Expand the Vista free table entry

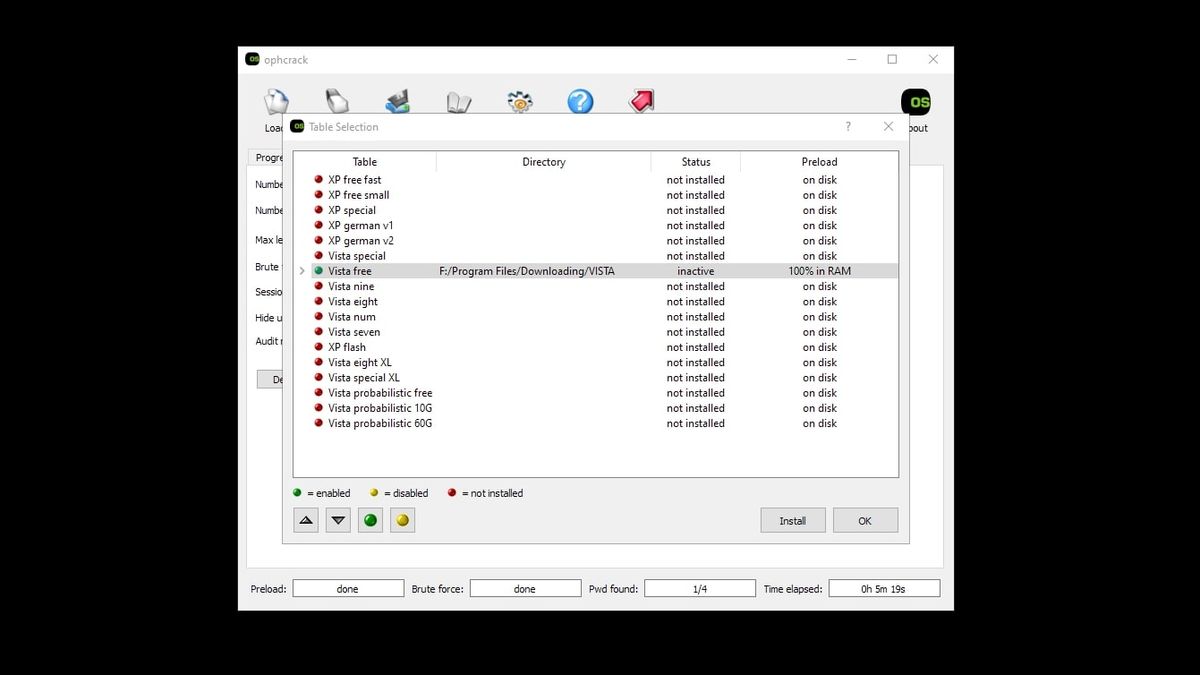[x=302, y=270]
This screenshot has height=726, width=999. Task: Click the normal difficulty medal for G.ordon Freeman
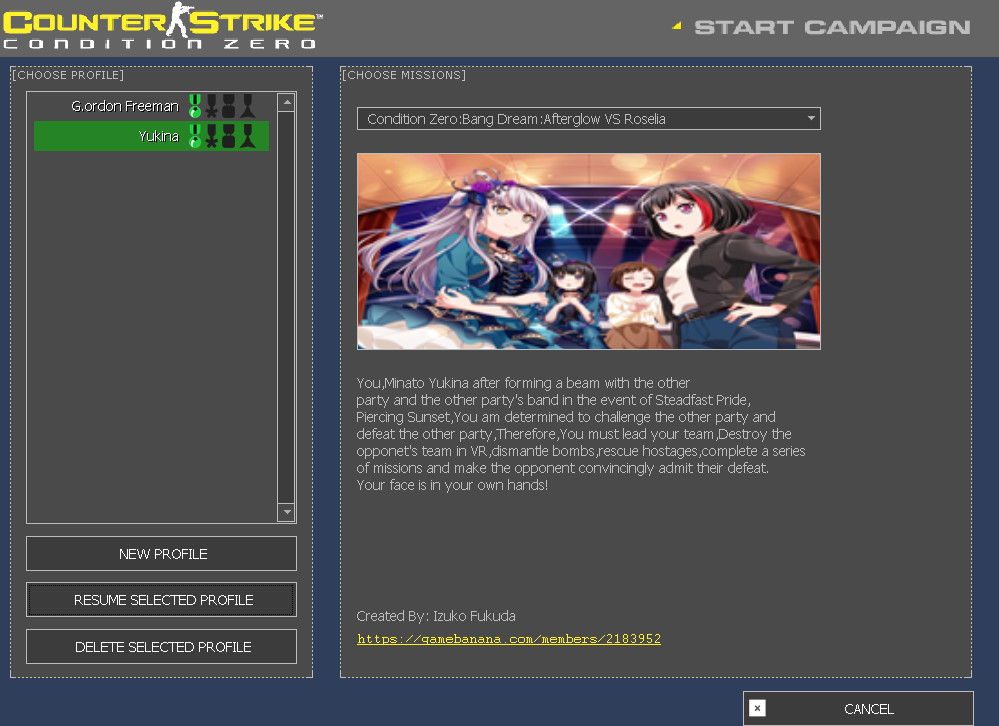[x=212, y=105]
==
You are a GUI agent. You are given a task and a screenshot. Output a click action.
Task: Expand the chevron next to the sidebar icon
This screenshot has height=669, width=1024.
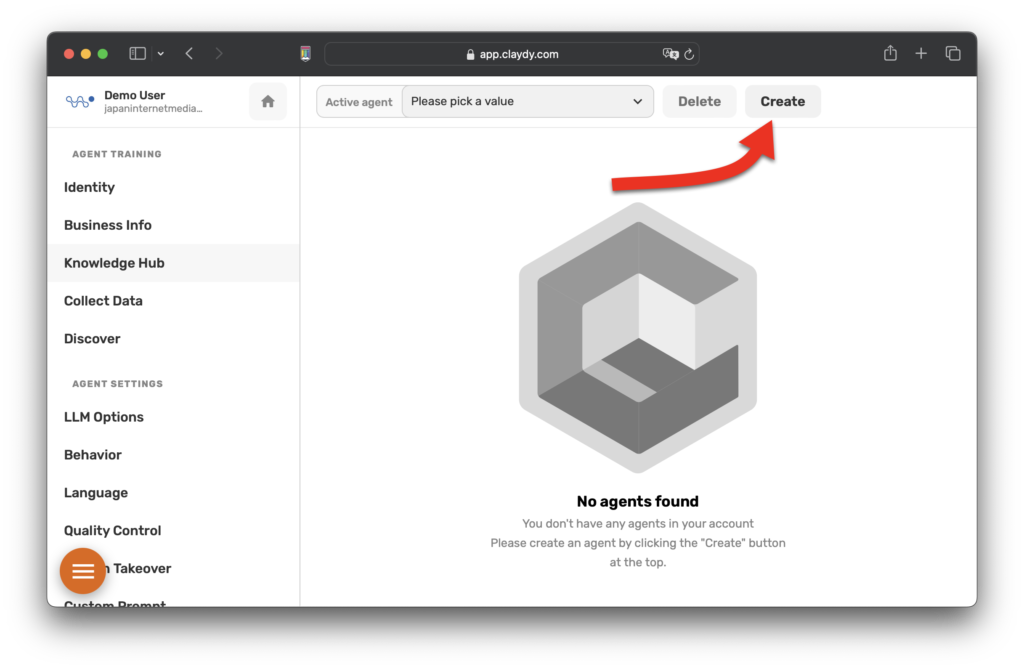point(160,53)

■ WYMAGANIA: Przefiltruj powyższe rekordy i przepisz każdy wiersz, w którym występuje słowo „height”.

■ ODPOWIEDŹ PISEMNA:
This screenshot has height=726, width=999. Task: Click the normal difficulty medal for G.ordon Freeman
This screenshot has height=669, width=1024.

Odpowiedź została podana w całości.